This Is Us creator says 'powerful' Vietnam episode answers questions about Jack and Nicky

On Tuesday night, Jack is going to Vietnam. And you’re going to… get some answers about his past.

This Is Us puts present-day Pearson drama on hold for a week to bring you a crucial chapter in the pain-stained past of Jack (Milo Ventimiglia) — as well as his little-discussed, also-deceased younger brother, Nicky (Michael Angarano), who served with him in the war. “Their story is complicated and goes in a direction that people won’t quite expect or guess,” creator Dan Fogelman tells EW. “This episode really focuses on the formative brotherhood of these two boys and young men.”

After finally depicting Jack’s death in season 2, This Is Us writers set out to explore “new worlds” of Jack in season 3, including his early courtship with Rebecca (Mandy Moore) and his time in the Vietnam War, as the overwhelming majority of viewers’ knowledge of the Pearson patriarch comes after that fateful night in 1972. “For most of us, Jack’s story has really started with him watching Rebecca sing ‘Moonshadow’ at that bar,” says Fogelman. “We did one episode in our first season where you saw the couple days before, and we’ve seen flashes of his existence and understanding of his relationship with his father [Peter Oronati], particularly, but we’ve never really understood the full picture of the man as he existed before he walked into that bar. This episode starts filling in those pieces.”

Viewers have an inkling that Jack has undersold the traumas in his life, namely his service in Vietnam. Although he has told people that he was “just a mechanic,” we saw images of Jack holding a machine gun in a helicopter. Now comes the time to stitch those frames together, albeit in an unconventional narrative style. “There’s clearly a guy here who has suffered, who has lost, and who has experienced some stuff, both in terms of his personal background with his family and his father, and then also during the war,” says Fogelman, who hired Vietnam War veteran and novelist Tim O’Brien (The Things They Carried) as a consultant. (O’Brien co-wrote the episode.) “We’ve studied very intensely, read very intensely, and researched very intensely on vets — and particularly vets from Vietnam.

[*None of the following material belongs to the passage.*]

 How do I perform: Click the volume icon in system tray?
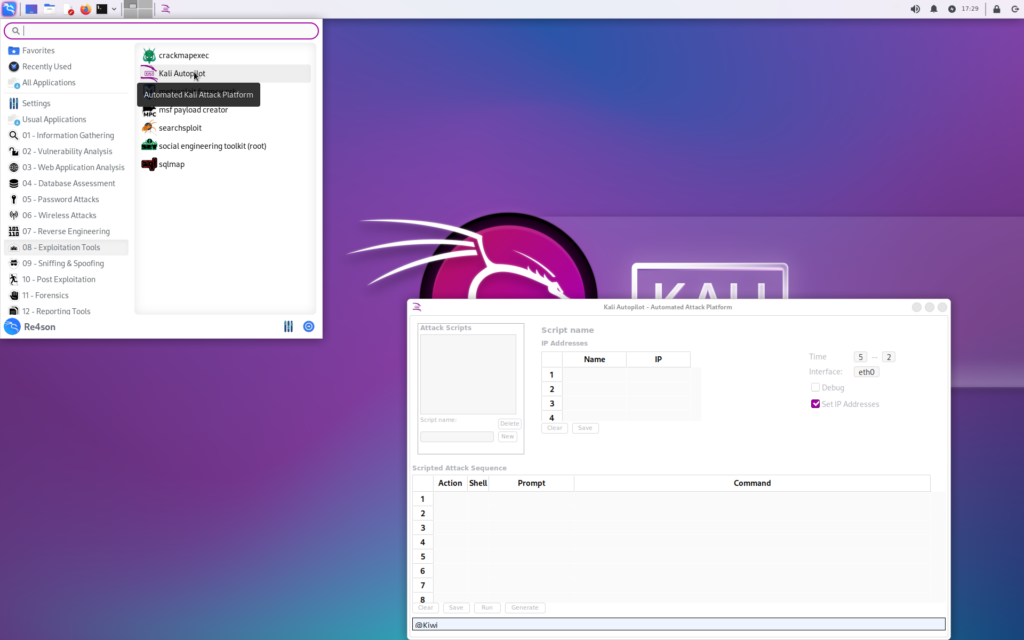click(915, 9)
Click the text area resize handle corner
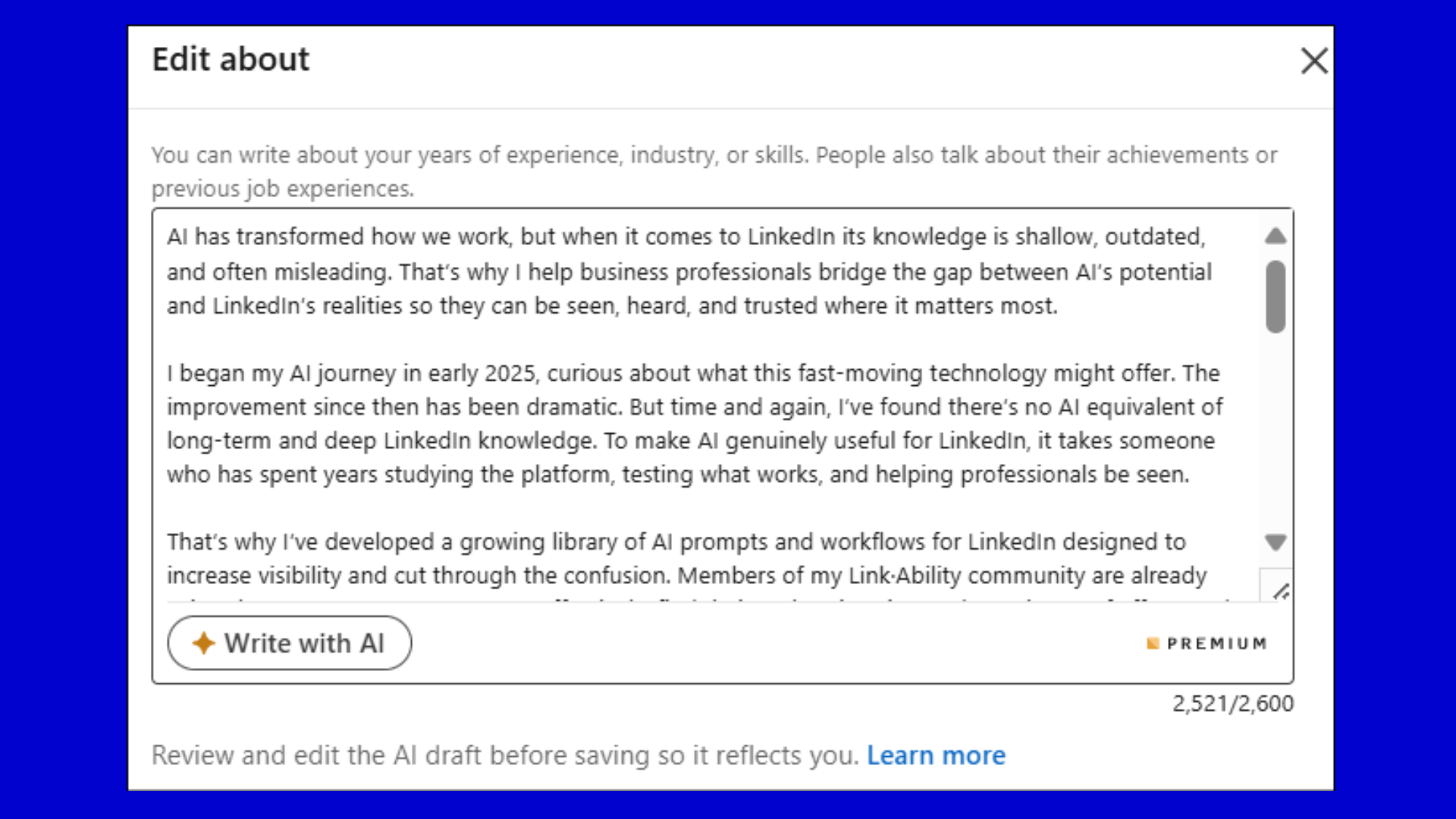Image resolution: width=1456 pixels, height=819 pixels. point(1281,591)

What is constantly such a surprising commonality is older men who have still have barely talked about their experience to their family, and to their spouses of decades, to their children. A great many of the people who are like that are people who experienced really heavy stuff during that particular war. It’s fair to say Jack is probably one of those people.”

This Is Us - Season 3
Ron Batzdorff/NBC

While this story line — one that will carry through the season — sends viewers into the thick of a war zone, it still retains the DNA of TIU, assures Fogelman. “The ironic part is we’ve always had this idea about Jack and Nicky and how they’re tied together as brothers and also how they were tied together during the war,” he says. “But this also allows us to remain what the show is about, which is about family and the bonds that connect us as family members. This is an episode that explores what war does to a family, and how the sins of our fathers informs the sins of our sons and daughters. It’s about Vietnam, but at its core, it’s really about two brothers.”

One goal of the episode is to help you understand the SuperDad era of Jack Pearson. “There is something wildly powerful about seeing Jack during this period, seeing how much he loved his little brother and knowing how that informs the man that we’ve come to know in the first two seasons,” says Fogelman. “I find it really powerful — and parts of an origin story that you didn’t even realize were parts of an origin story.” It also answers questions about Jack’s brother that have loomed over the show. “I don’t think by the episode you’ll have many of those questions anymore,” says Fogelman. “I think you have new questions that you haven’t asked before, but in terms of what that relationship was and who that person was to Jack, you have a very clear picture of it painted by the end of the episode.” And as you know by now, on This Is Us, everyone is still in the painting.